A Polícia Civil afirma que uma dívida do filho da vereadora Elisane Rodrigues do Santos (PT) com o tráfico de drogas motivou o assassinato dela em Formigueiro, na Região Central do Rio Grande do Sul. O suspeito de ter cometido o crime, um jovem de 18 anos, está preso – a Polícia Civil procura, agora, o mandante.
O delegado Antônio Firmino de Freitas Neto, responsável pela investigação, conta que "a morte teria sido uma ordem de um chefe de um grupo criminoso que atua na região".
Ela foi morta logo após participar de uma sessão na Câmara Municipal. A vereadora do PT era atuante e combativa, na luta pelas causas sociais. A vereadora era bastante atacada com palavras pelos bolsonaristas do município de Formigueiro-RS.
A parlamentar foi encontrada morta com múltiplos golpes de faca na manhã da terça-feira 17. A suspeita é a de que o crime tenha ocorrido pouco depois de sua participação em uma sessão na Câmara Municipal na noite da segunda-feira 16.
As provas obtidas pela Polícia Civil indicam que Elisane foi atraída pelo suspeito até o local do crime sob o pretexto da venda de carne. Ele seria conhecido da vereadora e pretendia vender o produto "muito abaixo do preço", segundo o delegado Firmino.
No local, o suspeito criou a emboscada e atacou Elisane com pelo menos 10 facadas. Ele confessou à Polícia Civil que descartou a faca em um açude localizado em Rincão dos Machados, no interior da cidade.

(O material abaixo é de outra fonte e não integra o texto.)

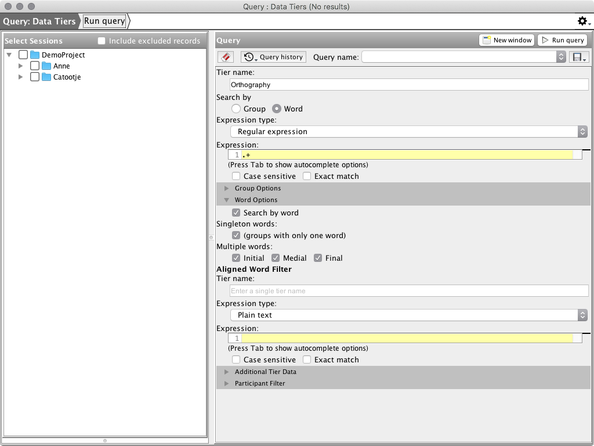The width and height of the screenshot is (594, 446).
Task: Select the Run query breadcrumb step
Action: click(104, 21)
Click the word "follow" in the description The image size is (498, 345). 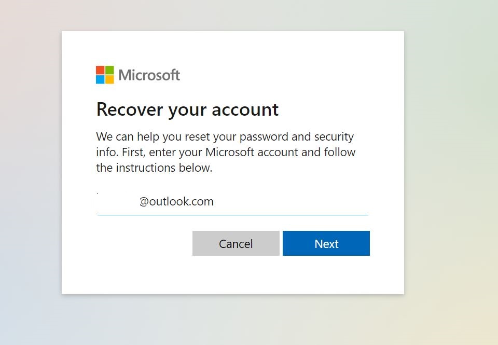tap(339, 152)
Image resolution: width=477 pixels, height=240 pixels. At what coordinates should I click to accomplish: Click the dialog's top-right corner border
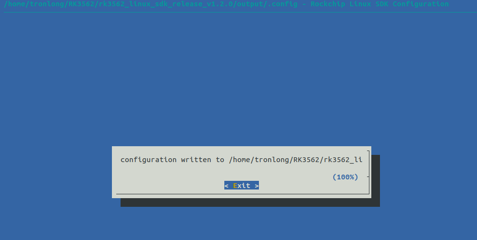pyautogui.click(x=368, y=151)
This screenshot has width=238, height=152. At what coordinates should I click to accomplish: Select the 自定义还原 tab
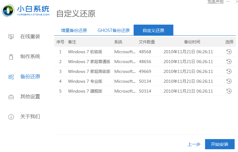point(153,30)
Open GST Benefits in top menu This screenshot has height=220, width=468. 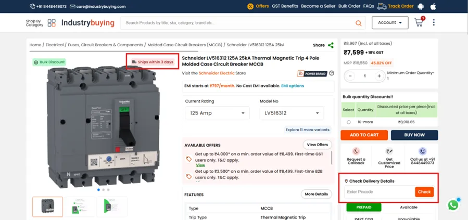click(x=285, y=6)
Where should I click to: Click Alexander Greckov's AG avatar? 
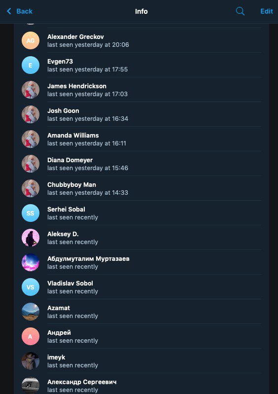point(31,40)
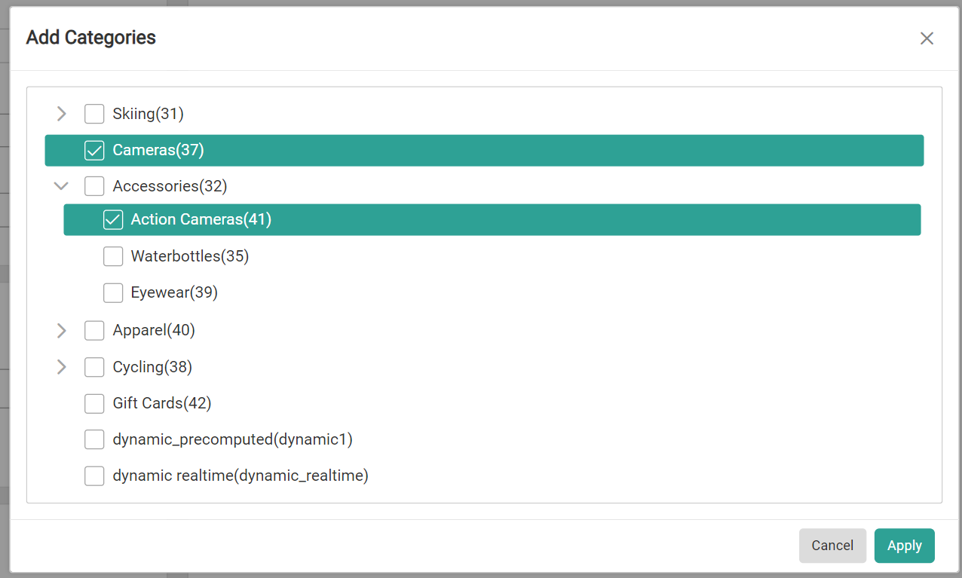
Task: Expand the Apparel category tree node
Action: pyautogui.click(x=61, y=330)
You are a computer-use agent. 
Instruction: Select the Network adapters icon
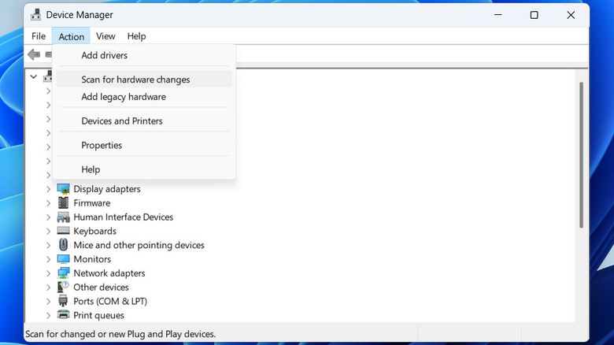[x=64, y=273]
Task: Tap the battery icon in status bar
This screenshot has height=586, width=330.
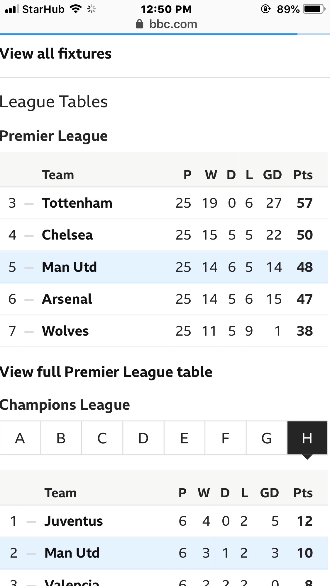Action: point(314,9)
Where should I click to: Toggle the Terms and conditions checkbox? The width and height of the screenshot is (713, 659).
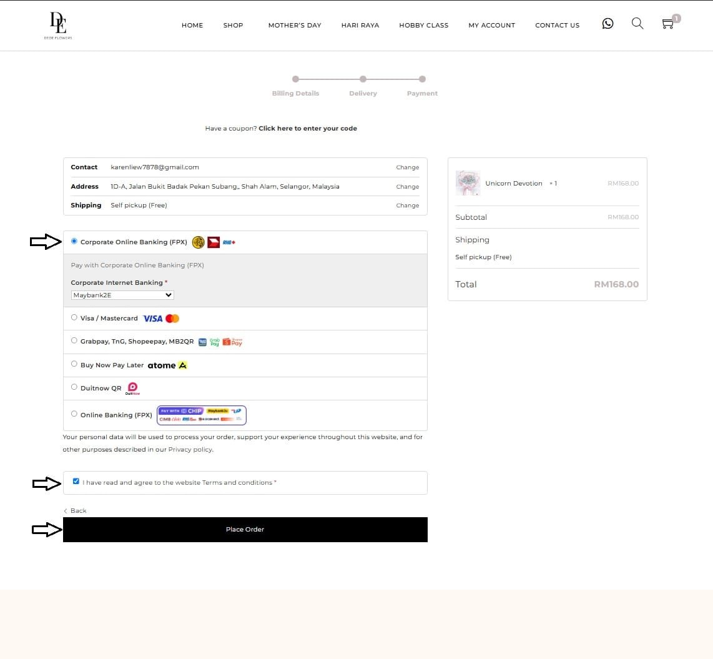76,482
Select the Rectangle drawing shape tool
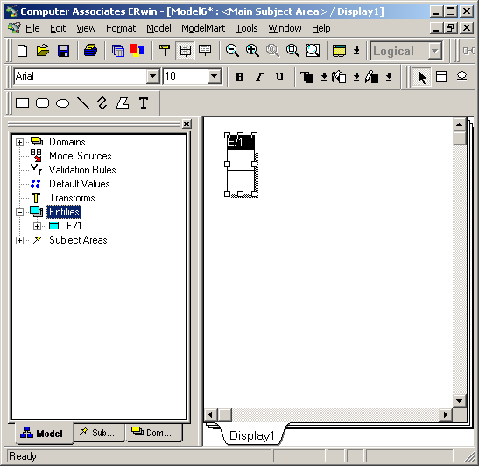Viewport: 479px width, 466px height. [x=22, y=103]
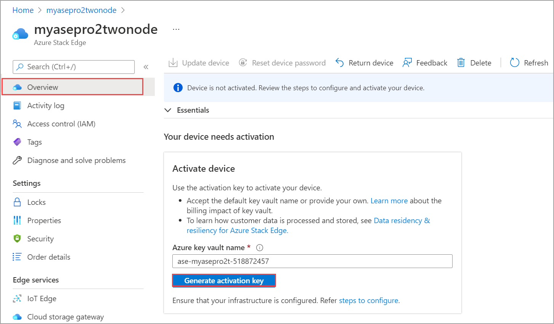Click the Home breadcrumb link
The image size is (554, 324).
tap(23, 10)
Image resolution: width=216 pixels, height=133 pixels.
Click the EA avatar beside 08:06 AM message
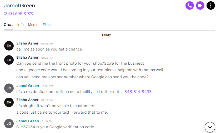9,46
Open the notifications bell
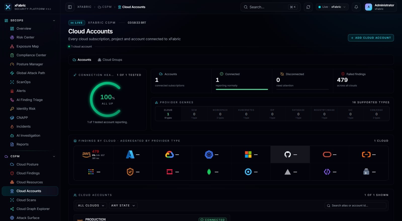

O suspeito foi levado até o Presídio Estadual de São Sepé. O Ministério Público (MP) solicitou à Justiça a conversão da prisão em preventiva, que foi decretada na noite de sexta-feira (21).
Quem era Elisane
Elisane, de 49 anos, filiada ao PT, era técnica de enfermagem e a única mulher entre os nove vereadores da cidade. Era o primeiro mandato dela. A morte da mulher causou comoção entre movimentos sociais e lideranças políticas, que afirmaram que ela era voz ativa na defesa dos direitos das comunidades Quilombolas e das mulheres.